**TASK BRIEF**
Write out again, word for word, the lines below from the line that holds "The image size is (980, 435)." through the line that holds "At what coordinates", omitting pictures.
Segment Start: RECORDS TO PROCESS
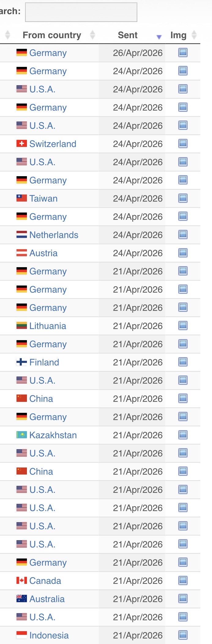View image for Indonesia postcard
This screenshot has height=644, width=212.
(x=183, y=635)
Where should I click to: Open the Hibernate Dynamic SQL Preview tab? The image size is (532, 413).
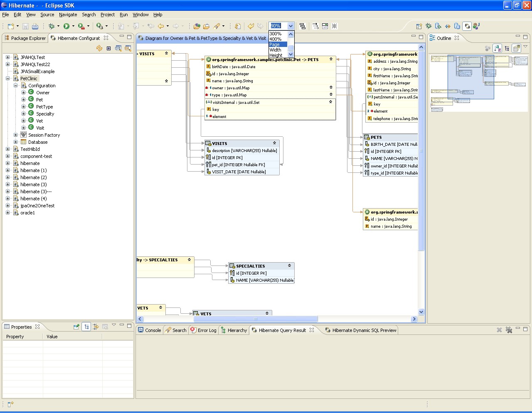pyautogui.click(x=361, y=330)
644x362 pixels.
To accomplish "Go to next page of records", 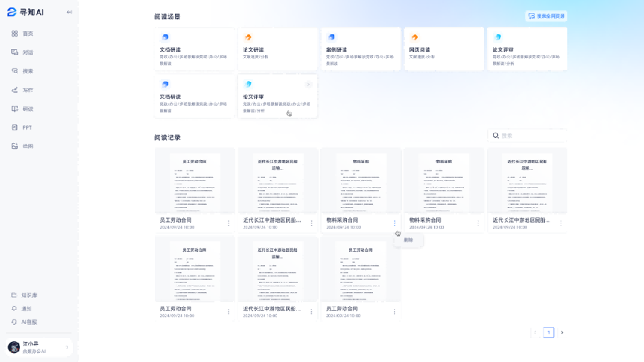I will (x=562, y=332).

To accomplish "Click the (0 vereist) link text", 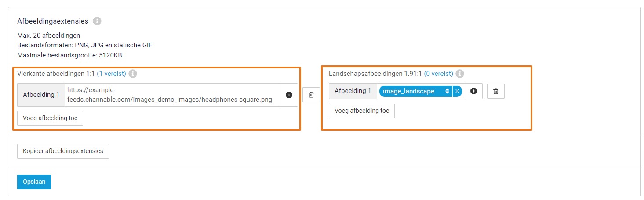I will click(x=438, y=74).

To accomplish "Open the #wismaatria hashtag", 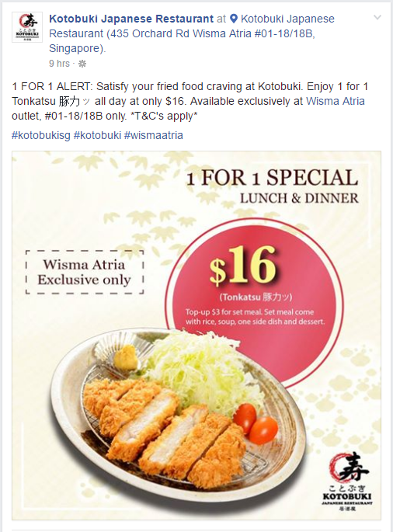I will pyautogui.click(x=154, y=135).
Segment End: RECORDS TO PROCESS
Segment Start: RECORDS TO PROCESS
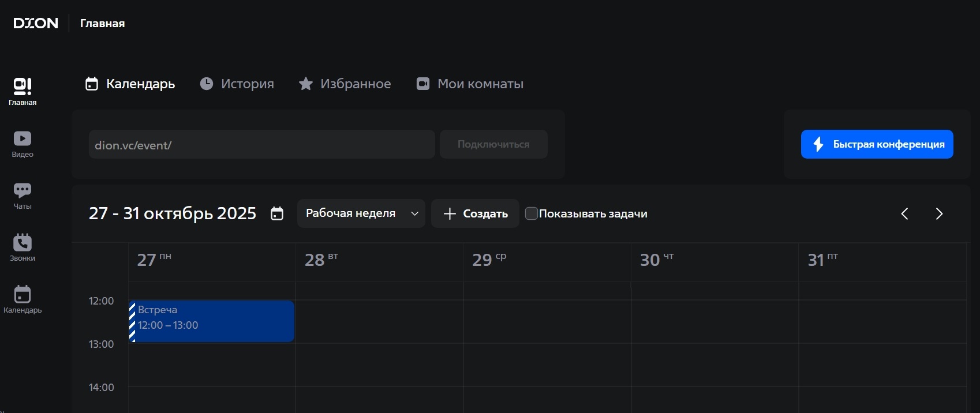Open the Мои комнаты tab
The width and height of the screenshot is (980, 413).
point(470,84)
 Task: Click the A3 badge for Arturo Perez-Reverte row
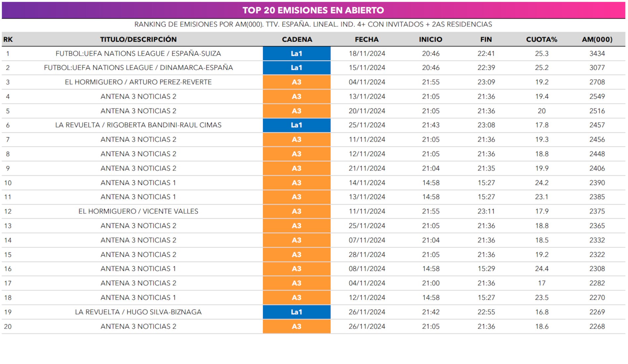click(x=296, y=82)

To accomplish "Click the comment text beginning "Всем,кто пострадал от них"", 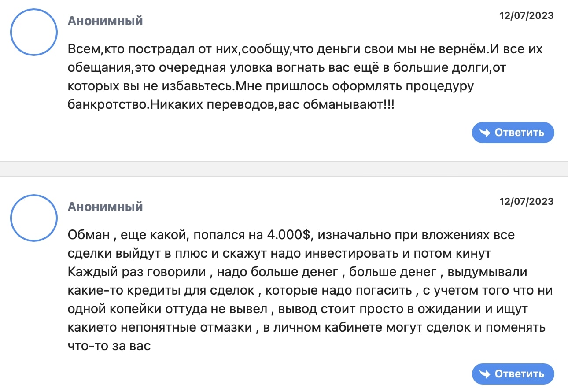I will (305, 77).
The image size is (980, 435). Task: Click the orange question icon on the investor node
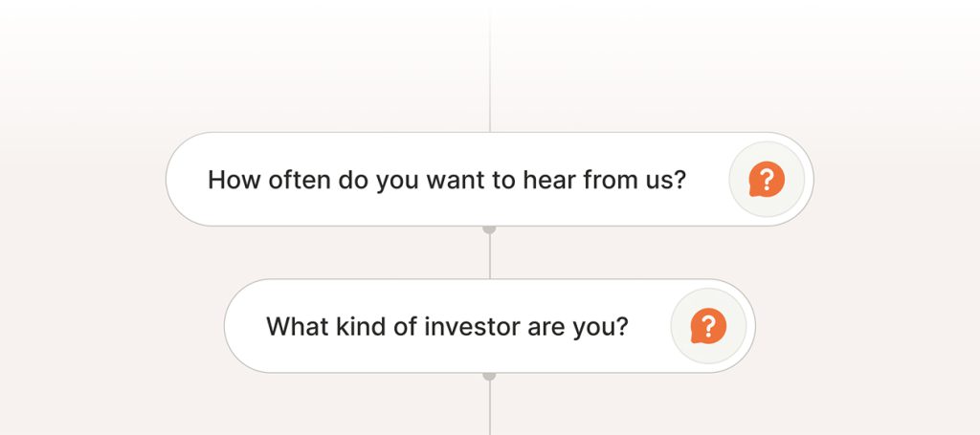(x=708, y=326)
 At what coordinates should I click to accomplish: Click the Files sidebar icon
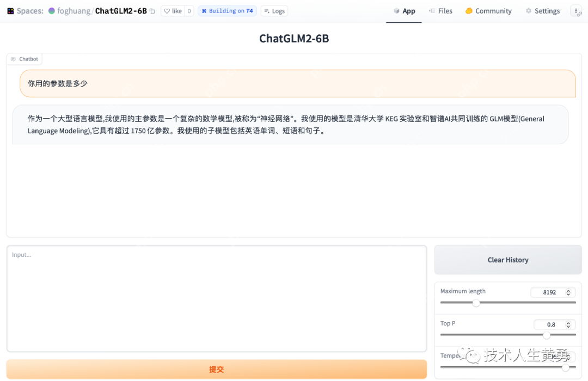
Segment End: RECORDS TO PROCESS
Segment Start: RECORDS TO PROCESS
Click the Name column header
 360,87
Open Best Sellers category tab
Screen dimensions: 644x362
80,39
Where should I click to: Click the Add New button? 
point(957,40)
Segment End: RECORDS TO PROCESS
**ANSWER TO THE PROBLEM**
The image size is (980, 435). Task: Click the orange question icon on the investor node
(x=708, y=326)
 At what coordinates should I click to accomplish: Click the Files sidebar icon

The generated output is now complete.